Would you repeat exactly the part of the listing below that runs from the line containing "Londen (48, 120)" down to the line containing "Reisbizz.nl (212, 2498)", inclusive, and nothing else?

**** Material shown ****

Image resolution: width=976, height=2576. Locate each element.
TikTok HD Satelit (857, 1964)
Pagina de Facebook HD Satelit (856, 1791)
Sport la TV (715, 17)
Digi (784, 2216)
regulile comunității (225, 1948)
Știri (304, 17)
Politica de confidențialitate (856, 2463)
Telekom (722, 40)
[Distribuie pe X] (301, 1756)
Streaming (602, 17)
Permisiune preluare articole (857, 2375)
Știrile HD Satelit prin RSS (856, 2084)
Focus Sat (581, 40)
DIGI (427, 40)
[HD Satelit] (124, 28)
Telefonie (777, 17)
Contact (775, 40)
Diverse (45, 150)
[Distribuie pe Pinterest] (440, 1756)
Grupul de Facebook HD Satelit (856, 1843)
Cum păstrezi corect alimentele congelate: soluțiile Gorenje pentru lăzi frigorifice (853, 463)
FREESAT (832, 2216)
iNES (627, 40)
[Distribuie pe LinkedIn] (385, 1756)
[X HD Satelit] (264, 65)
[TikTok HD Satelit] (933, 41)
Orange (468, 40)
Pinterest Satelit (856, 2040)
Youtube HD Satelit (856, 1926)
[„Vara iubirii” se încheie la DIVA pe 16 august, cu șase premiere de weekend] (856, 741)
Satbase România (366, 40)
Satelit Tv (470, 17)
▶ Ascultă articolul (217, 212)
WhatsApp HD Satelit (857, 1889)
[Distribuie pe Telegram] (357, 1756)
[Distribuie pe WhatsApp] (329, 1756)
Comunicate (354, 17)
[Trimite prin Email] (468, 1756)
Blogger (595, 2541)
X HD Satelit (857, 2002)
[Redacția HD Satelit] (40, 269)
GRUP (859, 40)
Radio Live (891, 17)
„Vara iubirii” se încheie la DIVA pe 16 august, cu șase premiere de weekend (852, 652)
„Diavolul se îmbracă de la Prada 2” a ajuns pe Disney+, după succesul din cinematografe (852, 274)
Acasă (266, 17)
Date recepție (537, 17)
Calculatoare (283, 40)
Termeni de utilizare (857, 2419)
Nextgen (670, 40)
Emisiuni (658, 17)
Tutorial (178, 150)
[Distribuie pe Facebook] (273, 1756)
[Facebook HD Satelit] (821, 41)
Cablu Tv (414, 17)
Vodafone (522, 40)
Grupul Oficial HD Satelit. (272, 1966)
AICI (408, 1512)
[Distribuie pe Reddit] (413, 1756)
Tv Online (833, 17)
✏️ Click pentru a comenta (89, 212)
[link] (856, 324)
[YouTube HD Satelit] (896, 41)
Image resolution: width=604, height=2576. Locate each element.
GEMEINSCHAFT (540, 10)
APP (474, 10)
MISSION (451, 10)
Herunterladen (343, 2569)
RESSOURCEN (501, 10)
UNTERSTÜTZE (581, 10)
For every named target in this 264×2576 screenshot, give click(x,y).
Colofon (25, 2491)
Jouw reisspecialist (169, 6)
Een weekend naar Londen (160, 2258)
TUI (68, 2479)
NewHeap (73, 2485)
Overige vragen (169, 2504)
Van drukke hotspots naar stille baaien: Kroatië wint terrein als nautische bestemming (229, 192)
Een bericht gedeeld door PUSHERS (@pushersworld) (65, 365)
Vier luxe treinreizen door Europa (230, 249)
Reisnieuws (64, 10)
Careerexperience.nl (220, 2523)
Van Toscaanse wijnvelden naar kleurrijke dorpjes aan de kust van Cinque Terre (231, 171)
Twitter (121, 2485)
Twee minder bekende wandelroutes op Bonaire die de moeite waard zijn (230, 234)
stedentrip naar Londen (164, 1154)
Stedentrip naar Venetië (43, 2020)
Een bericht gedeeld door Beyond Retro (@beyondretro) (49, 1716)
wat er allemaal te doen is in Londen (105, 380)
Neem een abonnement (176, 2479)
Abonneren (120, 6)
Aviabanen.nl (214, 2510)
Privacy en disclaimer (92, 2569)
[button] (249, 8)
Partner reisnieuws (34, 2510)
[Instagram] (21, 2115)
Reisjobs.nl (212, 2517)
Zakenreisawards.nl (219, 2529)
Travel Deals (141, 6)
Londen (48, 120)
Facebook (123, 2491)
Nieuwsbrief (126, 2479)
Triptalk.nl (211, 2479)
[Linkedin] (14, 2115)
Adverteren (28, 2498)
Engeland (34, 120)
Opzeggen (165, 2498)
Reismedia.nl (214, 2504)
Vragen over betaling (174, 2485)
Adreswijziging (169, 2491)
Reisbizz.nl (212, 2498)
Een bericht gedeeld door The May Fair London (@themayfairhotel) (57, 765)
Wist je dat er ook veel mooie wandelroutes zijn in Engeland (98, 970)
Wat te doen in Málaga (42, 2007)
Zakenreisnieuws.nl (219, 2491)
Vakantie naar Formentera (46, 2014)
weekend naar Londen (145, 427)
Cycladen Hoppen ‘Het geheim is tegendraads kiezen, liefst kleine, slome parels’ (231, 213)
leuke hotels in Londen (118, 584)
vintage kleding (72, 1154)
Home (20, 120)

****

• Task output
Londen (48, 120)
Facebook (123, 2491)
Nieuwsbrief (126, 2479)
Triptalk.nl (211, 2479)
[Linkedin] (14, 2115)
Adverteren (28, 2498)
Engeland (34, 120)
Opzeggen (165, 2498)
Reismedia.nl (214, 2504)
Vragen over betaling (174, 2485)
Adreswijziging (169, 2491)
Reisbizz.nl (212, 2498)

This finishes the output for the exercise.